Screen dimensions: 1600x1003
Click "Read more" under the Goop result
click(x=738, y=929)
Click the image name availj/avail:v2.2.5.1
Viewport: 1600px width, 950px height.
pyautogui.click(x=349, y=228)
━━━━━━
▶ Exercise prompt
The full set of records should be duplicated exactly.

▶ Output for this exercise
Screen dimensions: 1600x1003
Click "Read more" under the Goop result
click(x=738, y=929)
Click the image name availj/avail:v2.2.5.1
Viewport: 1600px width, 950px height.
pyautogui.click(x=349, y=228)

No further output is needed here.